Best Buy's acquisition of Napster means Rhapsody may no longer have the retail giant to help tell device makers to play nice with the music service.

digital music

Best Buy's acquisition of Napster is likely to mean RealNetwork's Rhapsody music service will wave goodbye to more than just one of its biggest partners.

Rhapsody of course powered Best Buy's digital music store. Two music insiders told me on Thursday, while I was reporting a story about whether Apple is wise to get into music subscriptions, that the Napster acquisition will almost certainly mean Best Buy will sever it's relationship with Rhapsody. This means that RealNetwork's CEO Rob Glaser would no longer have the muscle behind him to demand electronics companies make their players compatible with his service.

RealNetwork's CEO Rob Glaser would no longer have the muscle behind him to demand electronics companies make their players compatible with the service.
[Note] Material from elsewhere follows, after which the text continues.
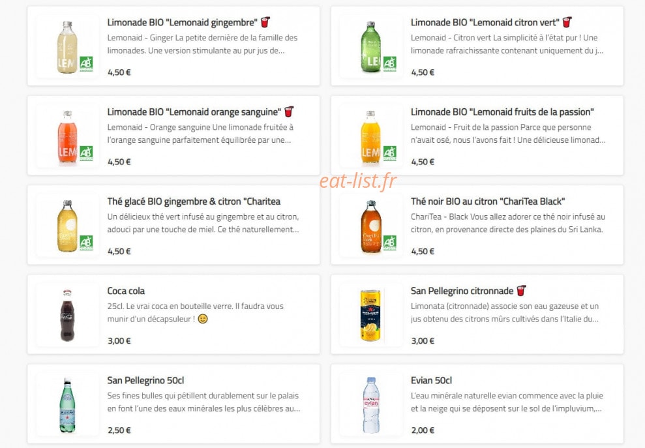Viewport: 645px width, 448px height.
Task: Click the 3,00 € price under Coca cola
Action: [x=119, y=340]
As the largest electronics retailer, Best Buy could lean on electronics makers (all except Apple) to make sure their devices worked well with its music service, Best Buy Digital Music Store, powered by Rhapsody. There's a story behind this tortured name and I'll get to in a sec.

"The acquisition news was just announced so we are still in discussions with Best Buy about our longer-term relationship," a Rhapsody spokesman said in an e-mail.

The situation illustrates a major headache for music subscription services. Napster and Rhapsody have had to cater to the host of digital music players on the market. When those devices made changes to their software, it could cause serious glitches in how the music service performed on them.

Considerable expense and effort went into looking for problems each time a device was upgraded.

One of the questions raised by the Best Buy-Napster deal is whether the retailer intends to battle Apple. That seems unlikely. According to one source close to RealNetworks, what Best Buy has complained about for a long time is not having enough control over its music service. Best Buy began offering the Rhapsody service in 2003. Two years later, Best Buy cut a deal with Napster and also bought a 10-percent stake in that service.

In 2006, Best Buy execs went back to Rhapsody and said that it wanted to offer a branded music service. That's how the Best Buy Digital Music Store powered by Rhapsody was born.

Losing Best Buy won't mean the end of the world to Rhapsody, said the source. Yahoo Music has encouraged former customers to join Rhapsody. Best Buy was a healthy driver of subscribers and of course, there was the strategic value. But overall, the outlook for stand-alone subscription services doesn't look good.